Extrait cité:
Toutefois la direction de l'Archevêché a refusé par deux fois la décision de son Eglise-mère et se placer sous "la protection provisoire" de Constantinople est en se fondant sur les recommandations du Concile de 1917 pour ce qui concerne l'élection de l'évêque diocésain par son diocèse: en janvier 1931 (nomination de Mgr Éleuthère Bogoïavlenski, métropolite de Vilnius, à la place du métropolite Euloge) et en 1946 (nomination du métropolite Séraphin Loukianov après la mort de Mgr Euloge, survenue peu de temps après son retour au sein de l'Eglise russe). Il convient de noter que l'Eglise mère n'a jamais accepté ces "actes d'insubordination", considérés comme anticanoniques, et c'est le diocèse de Chersonèse, diocèse de plein exercice, qui est pour elle l'héritier de l'exarchat d'Europe occidentale confié à Mgr Euloge cf. "Quelques mots sur le diocèse de Chersonèse".

Les péripéties qui viennent de survenir avec l'élection de l'archevêque Job montrent que cette fière indépendance a vécu et c'est souligné par des informations officieuses sur le déroulement de l'Assemblée Générale du 1 novembre; Mgr Emmanuel de France y a clairement signifié l'abandon de la référence au concile de 1917 en répondant à ceux qui protestaient contre la violation des statuts par le Phanar: "l’Eglise n’est pas née en 1917" (bien que recoupée, cette information est mentionnée ici sous toute réserve en attendant la publication d'un compte rendu officiel). Seuls 21% des délégués se sont opposés à cette position en déposant des bulletins blancs ou nuls au moment du vote (40 sur 191)… Cela semble bien être la fin d'une époque!

Consigne 1:
Répondez à ces questions sur l'extrait :
(a) Quel métropolite a été nommé en 1946 ?
(b) Quel diocèse l'Église mère tient-elle pour l'héritier de l'exarchat d'Europe occidentale ?
(c) Combien de délégués ont déposé des bulletins blancs ou nuls lors du vote ?
Les entrées n'ont aucun lien avec l'extrait cité.

Données présentées:
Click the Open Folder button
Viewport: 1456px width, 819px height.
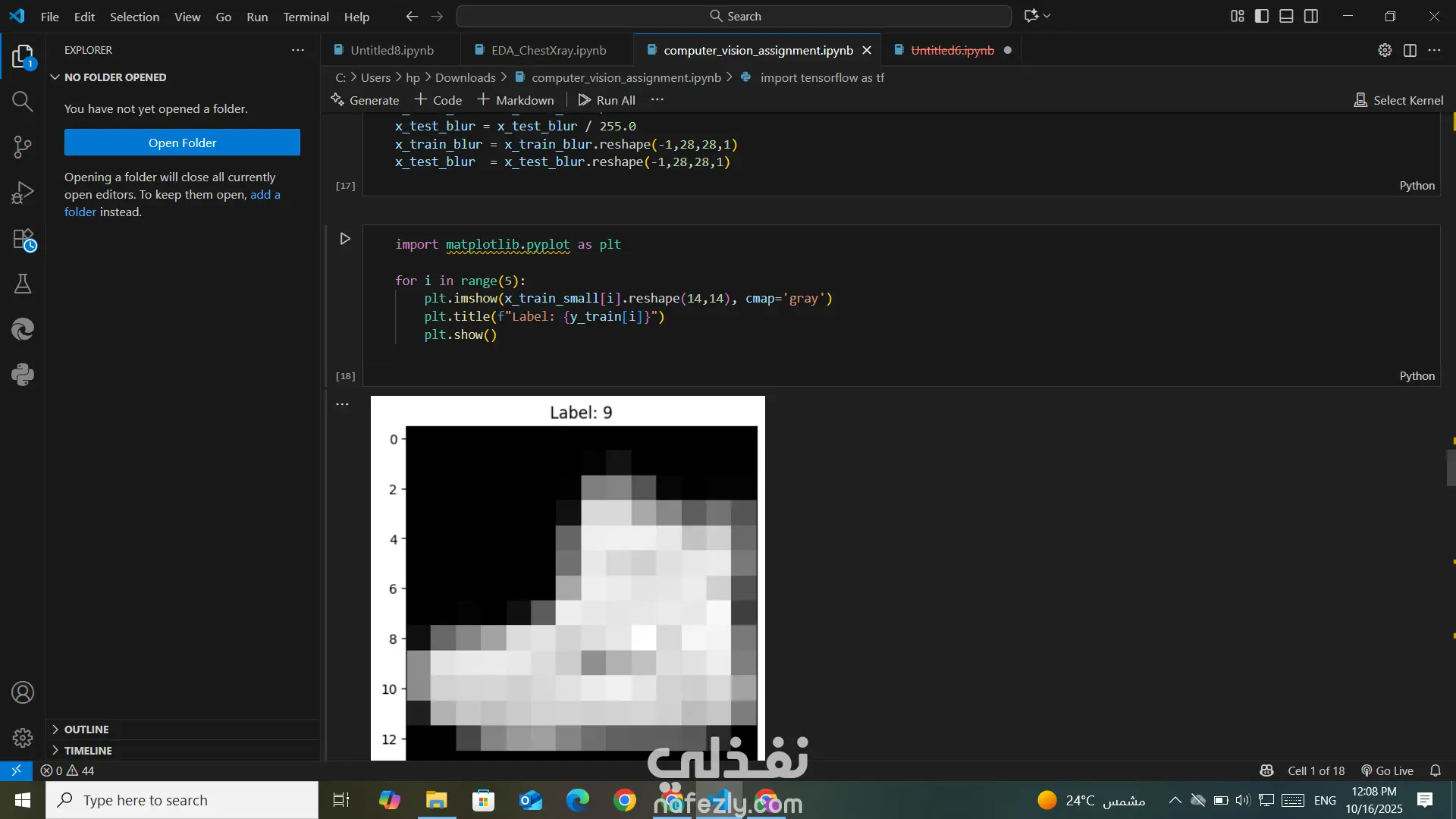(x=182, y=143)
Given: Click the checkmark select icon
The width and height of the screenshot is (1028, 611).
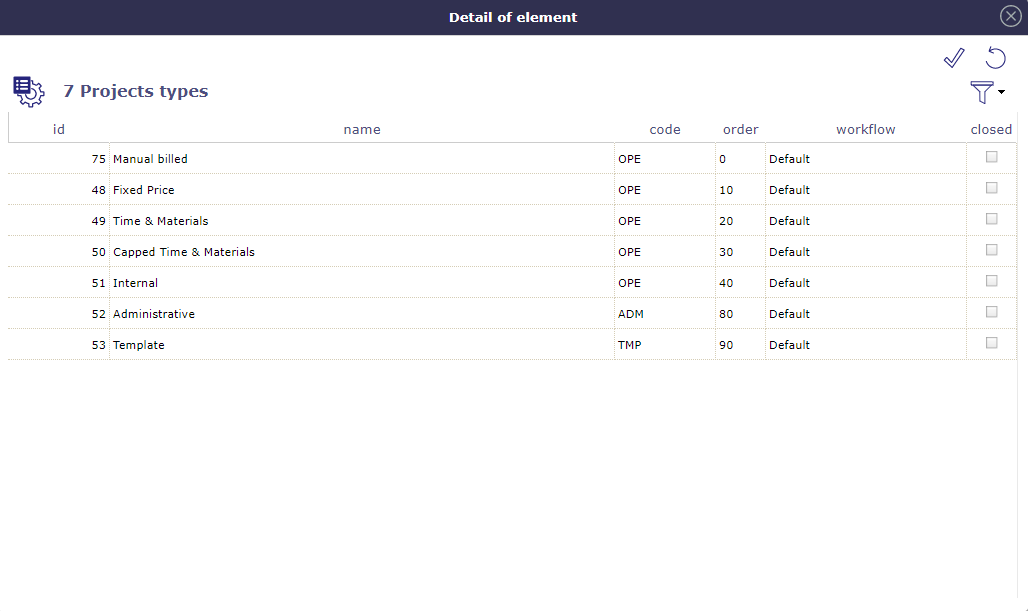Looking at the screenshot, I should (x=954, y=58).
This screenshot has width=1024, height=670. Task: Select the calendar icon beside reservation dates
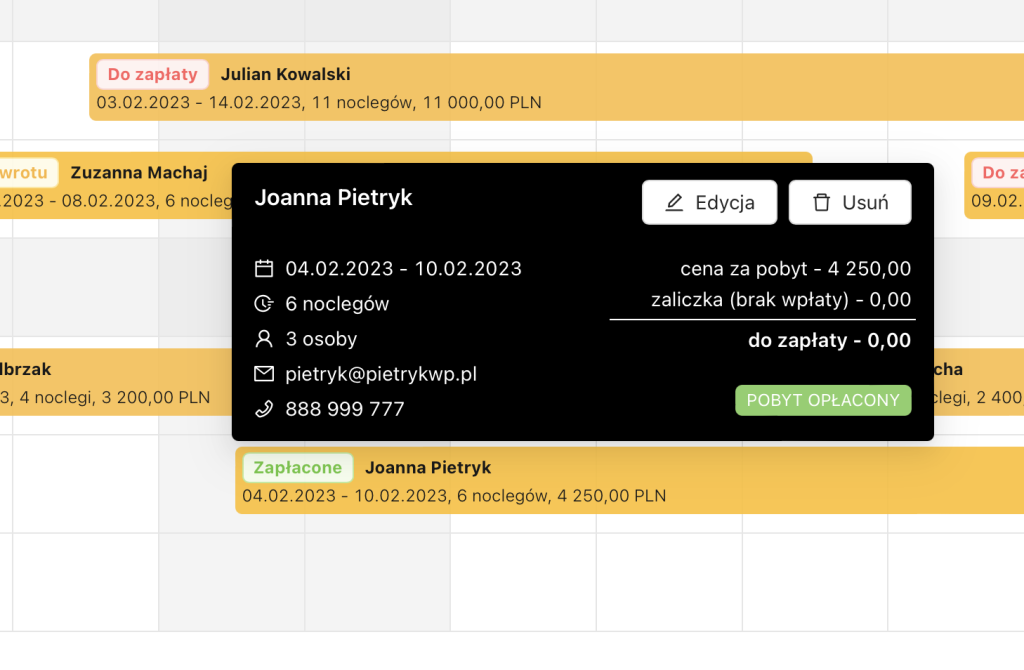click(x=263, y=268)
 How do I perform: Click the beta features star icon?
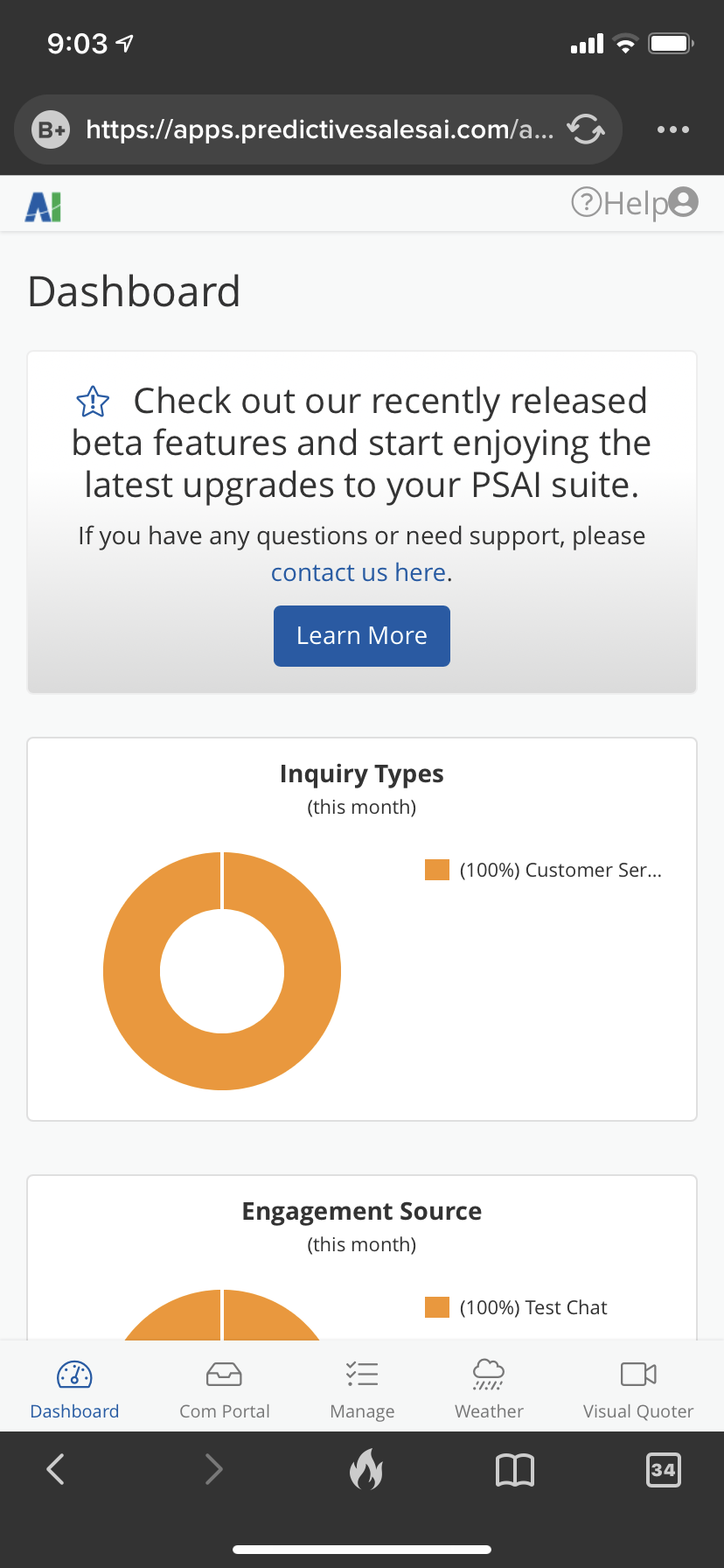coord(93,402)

* * *

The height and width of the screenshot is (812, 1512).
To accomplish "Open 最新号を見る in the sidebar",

==

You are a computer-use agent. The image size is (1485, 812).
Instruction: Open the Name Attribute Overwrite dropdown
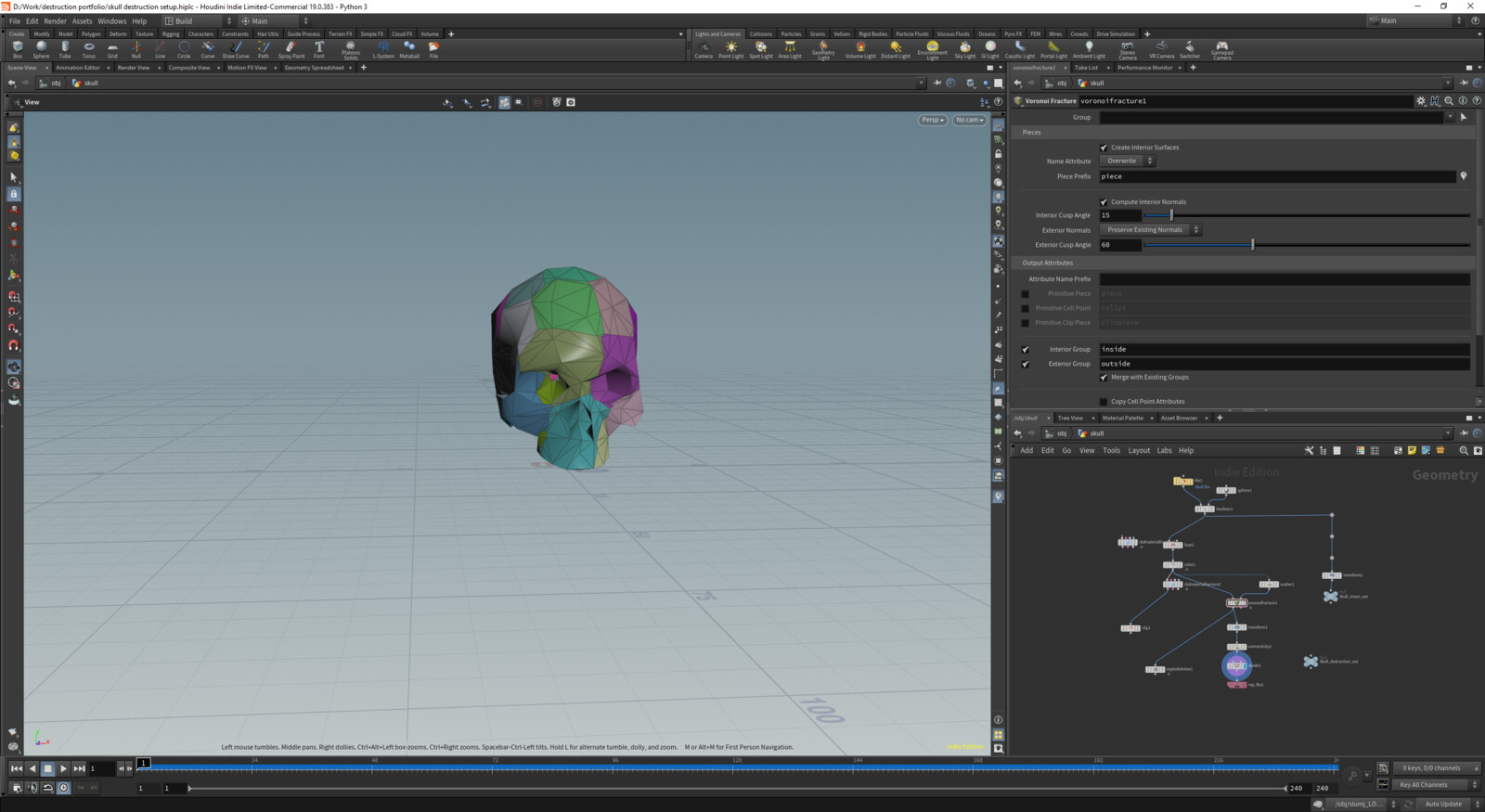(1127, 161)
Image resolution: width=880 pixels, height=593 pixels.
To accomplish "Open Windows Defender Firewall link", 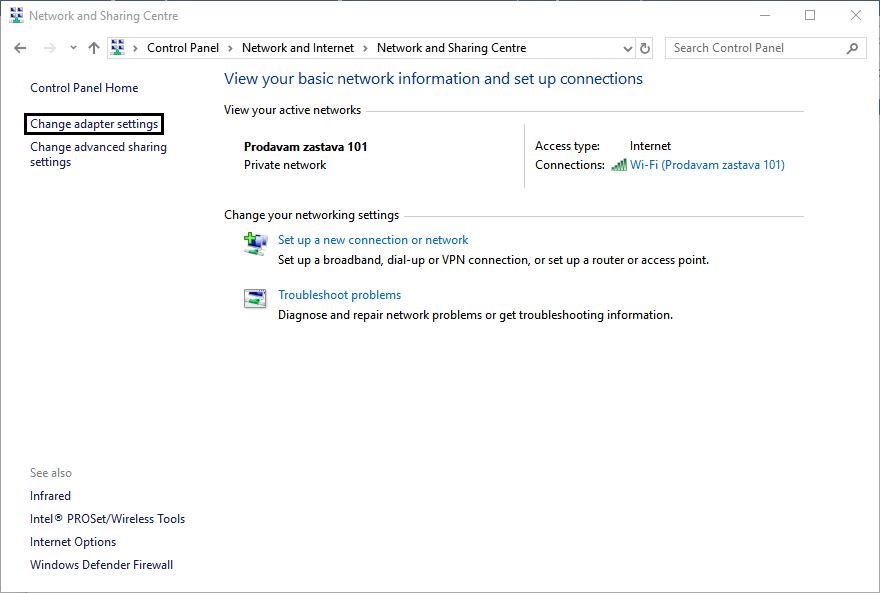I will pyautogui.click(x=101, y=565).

Consigne 2:
Recopiez à l'identique, s'il vous plaît, les entrées situées entre la ligne contenant « Given: Click the checkmark select icon » et la ligne contenant « coord(93,402) », ces deux lignes comprises. Laissez les images de côté.

Réponse 1:
(a) Le métropolite Séraphin Loukianov.
(b) Le diocèse de Chersonèse.
(c) 40 délégués sur 191.

Réponse 2:
Given: Click the checkmark select icon
The width and height of the screenshot is (1028, 611).
Looking at the screenshot, I should (x=954, y=58).
This screenshot has width=1024, height=670. Task: Select the calendar icon beside reservation dates
click(x=263, y=268)
 How do I perform: Click the beta features star icon?
coord(93,402)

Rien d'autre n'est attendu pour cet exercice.